В результате гепатобилиарный транспорт билирубина и органических анионов нарушается. В крови увеличивается содержание фракции конъюгированного билирубина, в моче — билирубинурия.

Конъюгационная желтуха (конъюгированная гипербилирубинемия) диагностируется, если содержание прямой фракции билирубина превышает 0,3 мг/дл (5,2 мкмоль/л), а показатель общего сывороточного билирубина более 2,0 мг/дл (34,2 мкмоль/л) или если содержание прямой фракции билирубина составляет более 15 % от показателя общего сывороточного билирубина, который превышает 2,0 мг/дл.

Морфология[править | править код]

Особенностью этого синдрома является изменение цвета печени: она становится зеленовато-серой или коричневато-чёрной. Макроскопически в ткани печени определяются темные пятна («шоколадная печень, чёрная печень»), появление которых связывают с нарушением секреции метаболитов тирозина, триптофана, фенилаланина.

Структура печени остаётся нормальной.
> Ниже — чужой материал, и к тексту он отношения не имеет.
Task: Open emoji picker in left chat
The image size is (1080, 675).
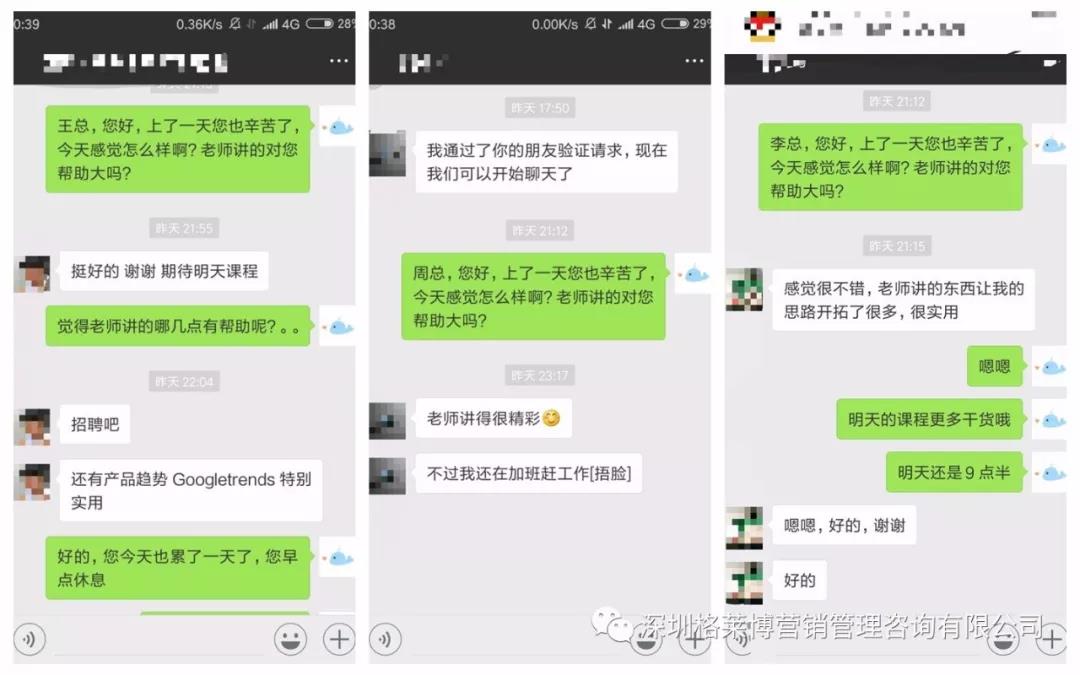Action: [290, 639]
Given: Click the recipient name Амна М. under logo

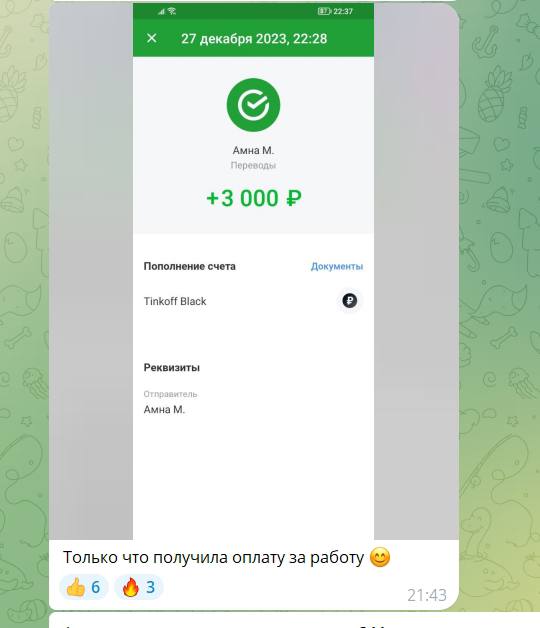Looking at the screenshot, I should 253,151.
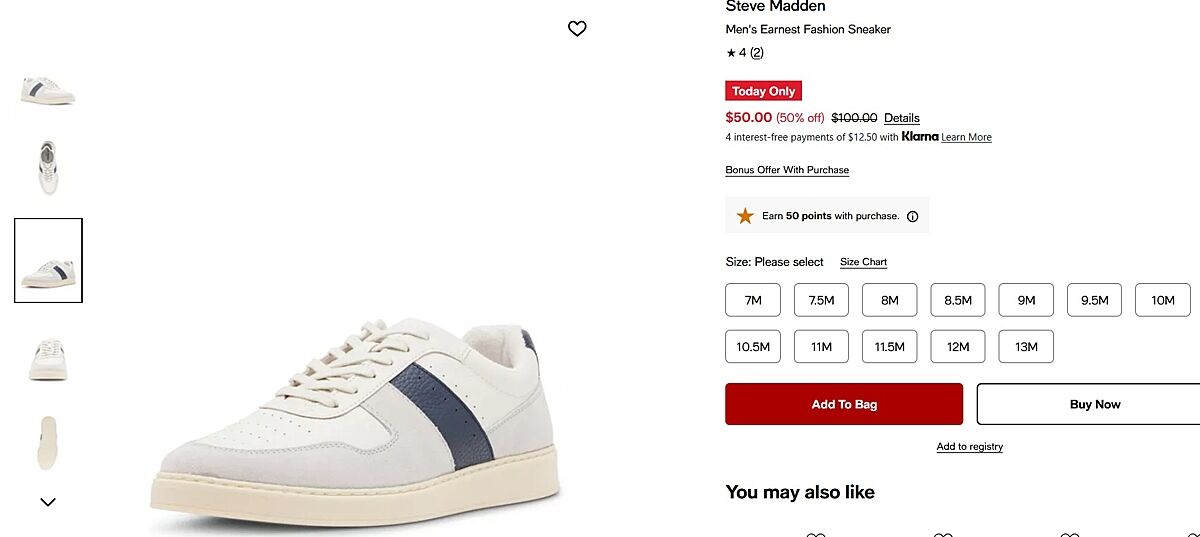Click the orange star rewards icon
1200x537 pixels.
pos(745,216)
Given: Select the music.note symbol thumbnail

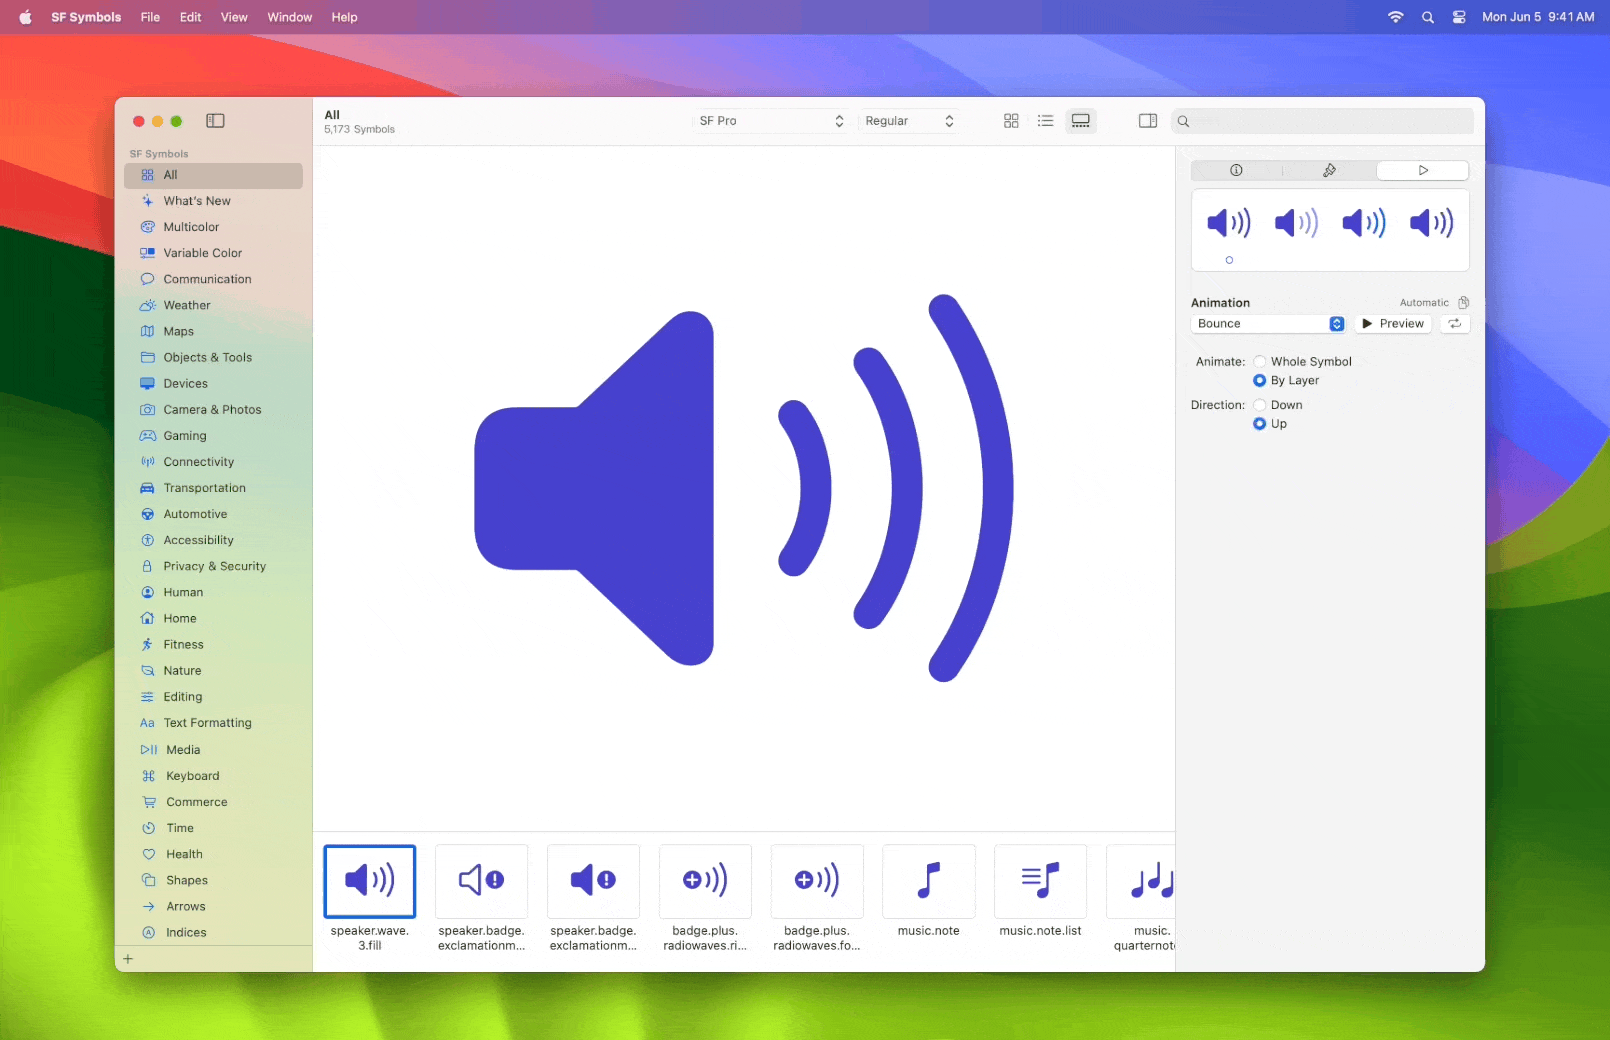Looking at the screenshot, I should (929, 881).
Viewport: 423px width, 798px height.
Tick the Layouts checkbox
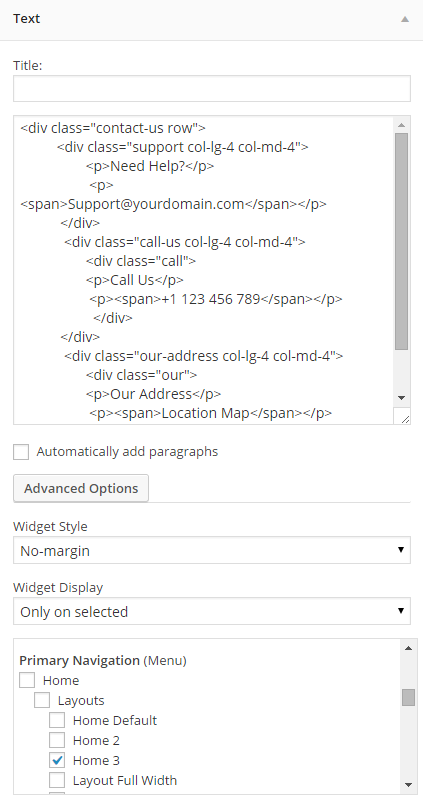[42, 700]
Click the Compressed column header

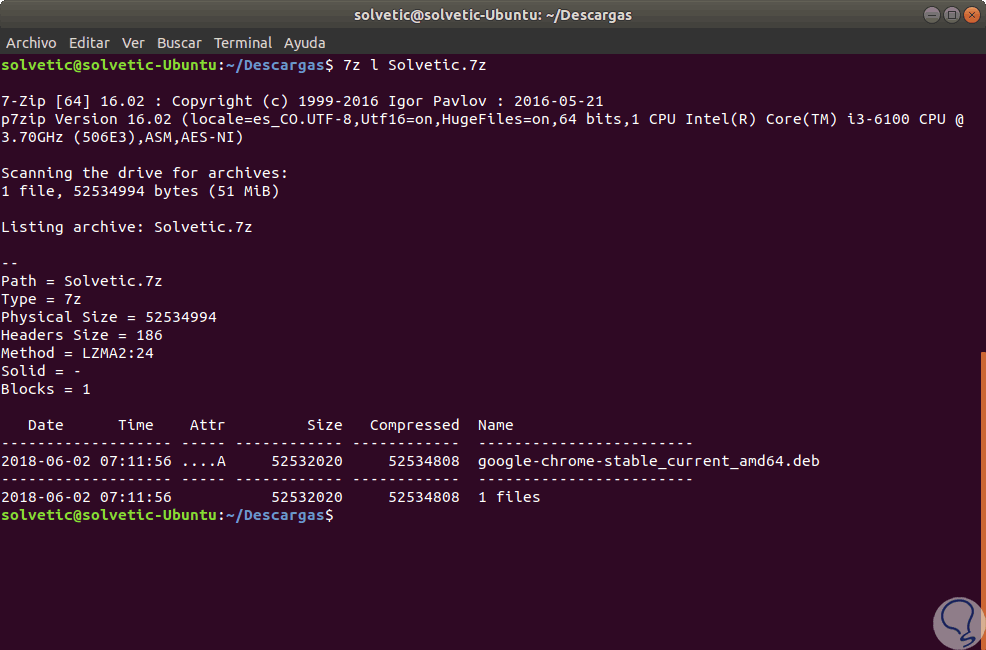point(414,425)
Отложение пигмента также происходит в селезёнке.

Гепатоциты и клетки Купффера заполнены тёмным пигментом, который выявляется при окрашивании на липофусцин, преимущественно в центре долек.

При электронной микроскопии пигмент выявляется в плотных тельцах, связанных с лизосомами, выявляются нормальные жёлчные канальцы с интактными микроворсинками. Лизосомы имеют неровные контуры, увеличены, заполнены зернистым содержимым и часто — жировыми капельками, связанными с мембраной.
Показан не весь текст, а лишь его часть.